Federal Way Mayor Jim Ferrell gave his annual State of the City address to a full house at the Federal Way Performing Arts and Events Center Feb. 28.
Before Ferrell presented his address to the large crowd, the event was kicked off by Trenton Walker, a Decatur High School freshman who sang the National Anthem to a standing ovation.
And for fans of “Back to the Future,” the mayor started his address with several links between Federal Way and the 80s classic. The only thing missing was a DeLorean.
The mayor said he started thinking about time travel before the address, and about how “each and every one of us are time travelers in our own way.”
The city has changed a lot in the last few years, Ferrell said, and unlike past histories, it’s a change the community has seen with their own eyes.
Ferrell updated the community on several construction projects happening in Federal Way, including the grand staircase that will be next to the PAEC on Pete von Reichbauer Way downtown.
He said the state of the city is strong, and used examples such as a decrease in crime as evidence.
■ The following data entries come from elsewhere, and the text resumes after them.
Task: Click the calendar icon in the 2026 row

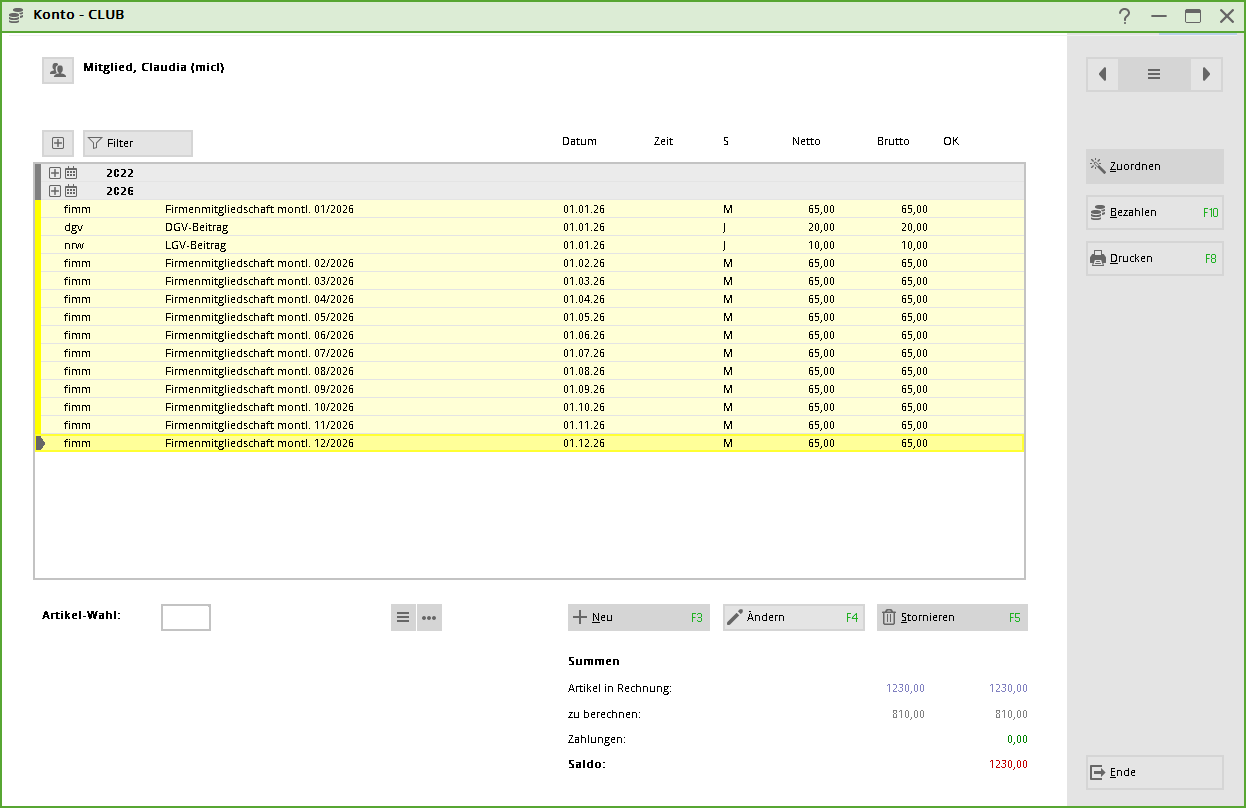Action: [x=71, y=191]
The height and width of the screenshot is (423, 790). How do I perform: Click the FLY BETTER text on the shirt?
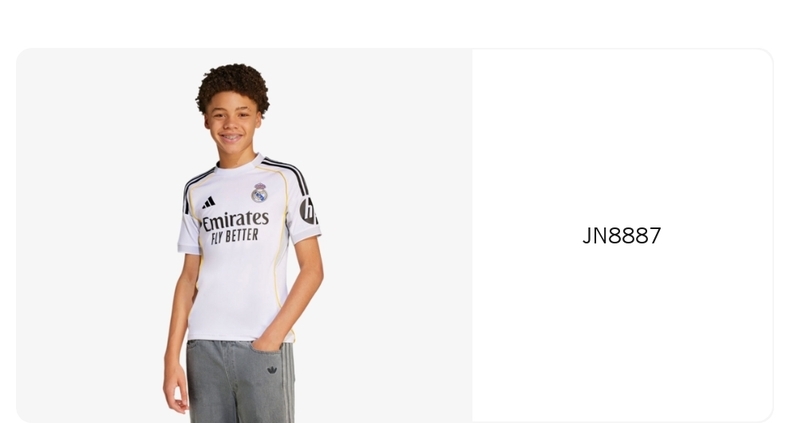[235, 236]
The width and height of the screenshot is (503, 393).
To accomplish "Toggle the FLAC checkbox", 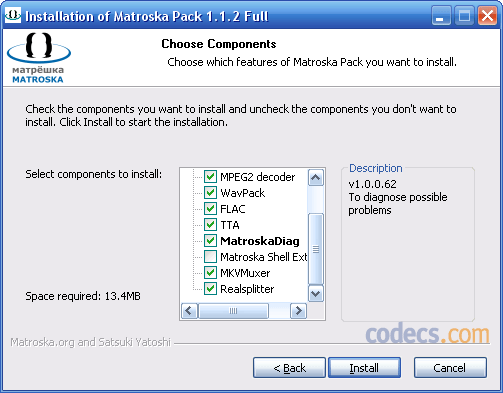I will pos(210,208).
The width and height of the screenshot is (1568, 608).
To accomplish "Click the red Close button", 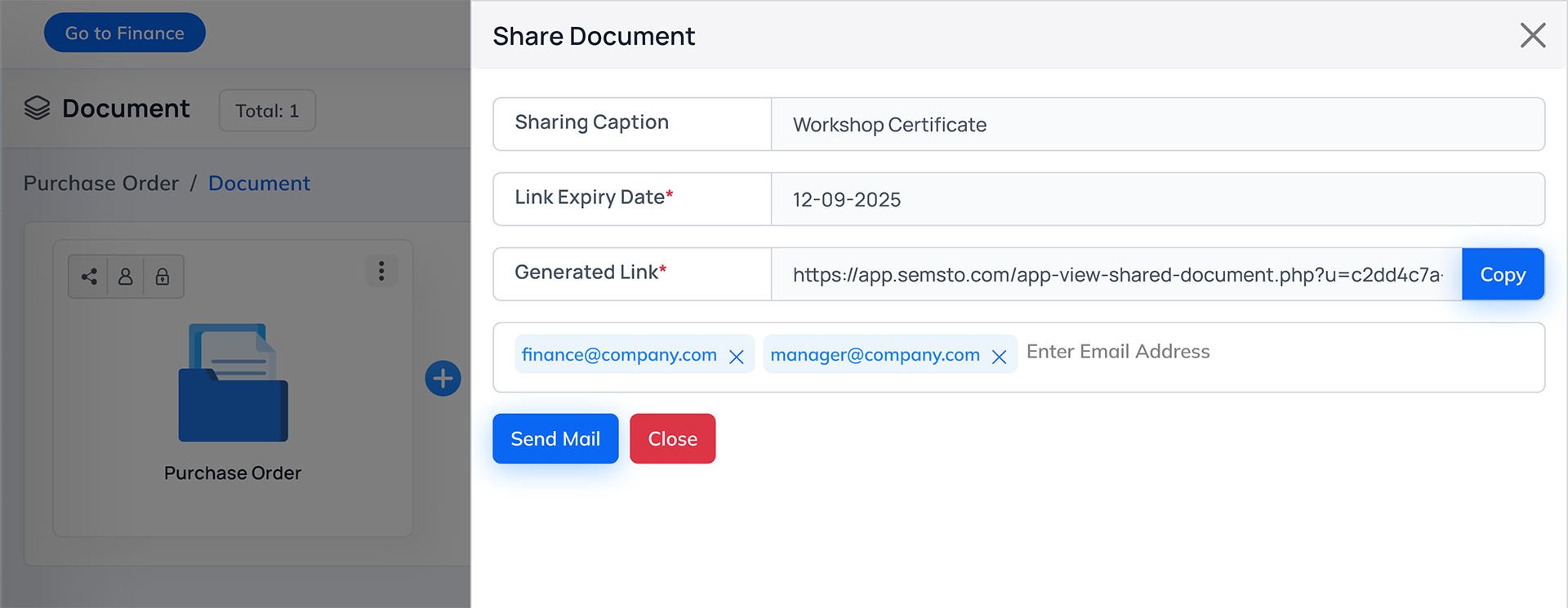I will tap(672, 439).
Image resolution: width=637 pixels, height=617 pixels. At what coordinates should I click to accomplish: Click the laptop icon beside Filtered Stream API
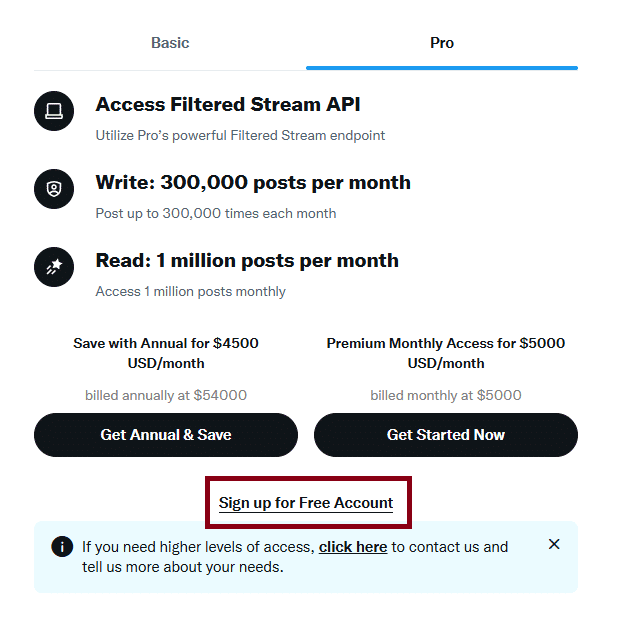(x=54, y=110)
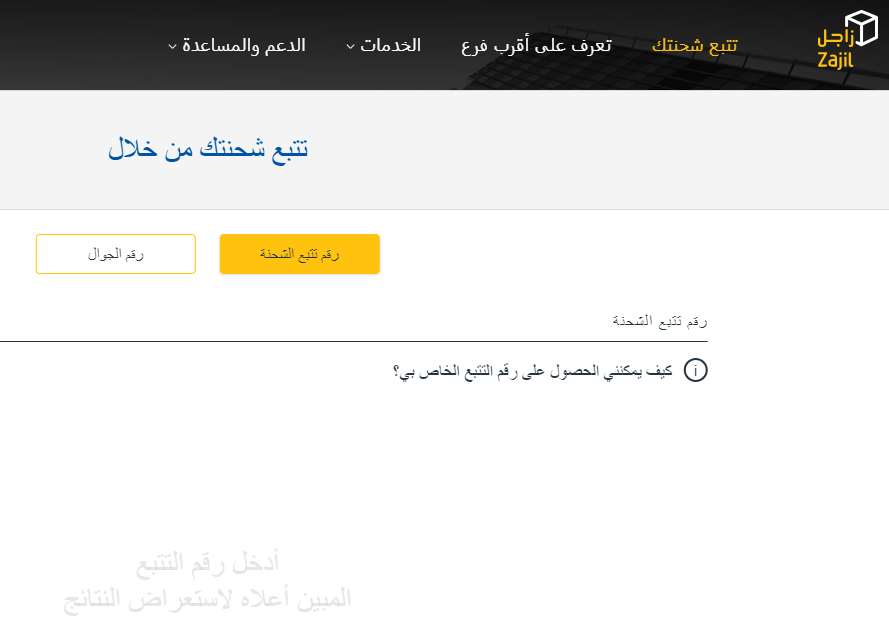Click the gray page title banner
The height and width of the screenshot is (635, 889).
click(x=600, y=150)
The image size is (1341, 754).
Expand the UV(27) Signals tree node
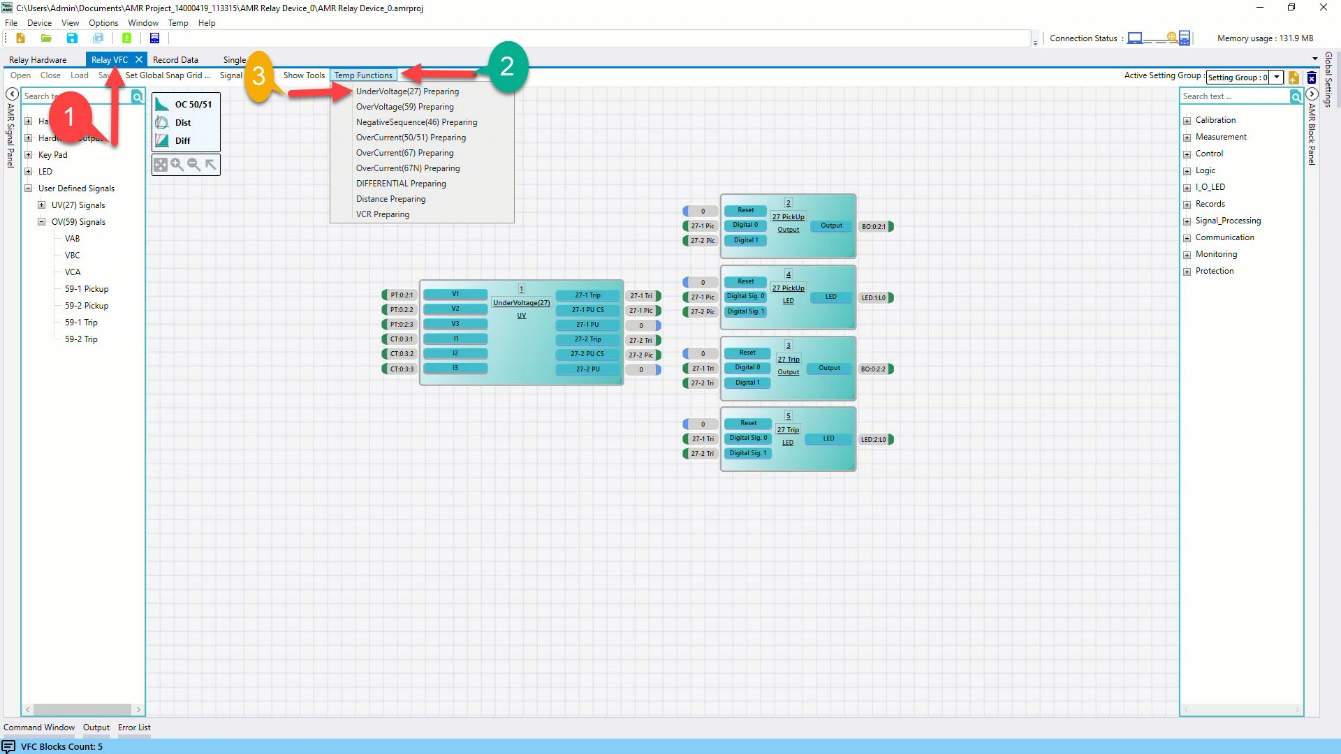point(42,205)
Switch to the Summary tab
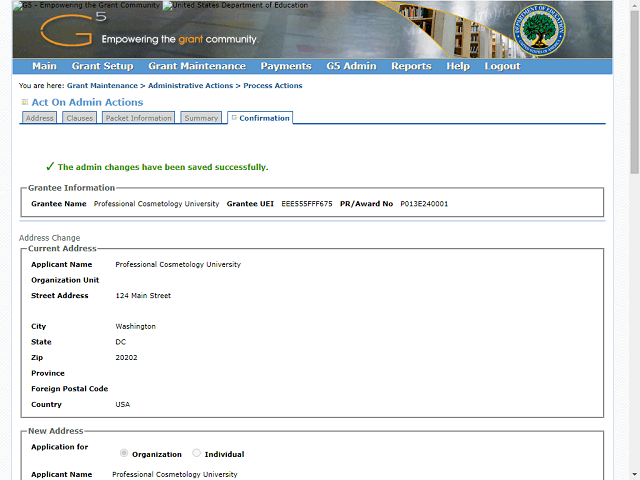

Overall crime in Federal Way is down 11 percent, with a decrease in residential burglaries as well, Ferrell said.
According to recent crime statistics in the city, as the mayor mentioned in his address, “We did not have one gun-related murder in Federal Way last year.”
He also spoke about the controversial issue of homelessness, and the decision to provide South King County Housing and Homeless Partners with $26,000 for two years, which was originally a motion made during a council meeting by Councilmember Lydia Assefa-Dawson.
Ferrell also said the city had cleaned up and shut down over two dozen homeless encampments. He was pleased to have signed a letter detailing different strategies and options that could be looked at when it comes to homeless policy following Microsoft’s $500 million affordable housing pledge.
Ferrell also touched on other issues important to the public, such as the university initiative, which would bring a joint campus of Highline College and University of Washington-Tacoma to Federal Way, nicknamed “The HUB.” The city has been working with partners at Federal Way Public Schools, Highline College and UW-Tacoma to launch the higher education facility in the city.
He thanked 30th Legislative District Reps. Mike Pellicciotti and Kristine Reeves for helping Highline College get $500,000 for this project, however an opening date for the UW Federal Way campus has yet to be announced.
The city has been working on this initiative since 2016.
Other issues the mayor discussed include the Sound Transit Light Rail, incoming businesses, and the abandoned shopping cart ordinance the city passed last year.
This year’s address marked the second year it was presented at the PAEC and the city’s 29th birthday. The day also coincided with Deputy Mayor Susan Honda and community volunteer Cheryl Hurst’s birthdays.
The Lakota Middle School chorus group concluded Ferrell’s speech.
Correction: This story has been updated to reflect that the university initiative is a joint campus of Highline College and University of-Washington-Tacoma. The Mirror strives for accuracy and regrets the error.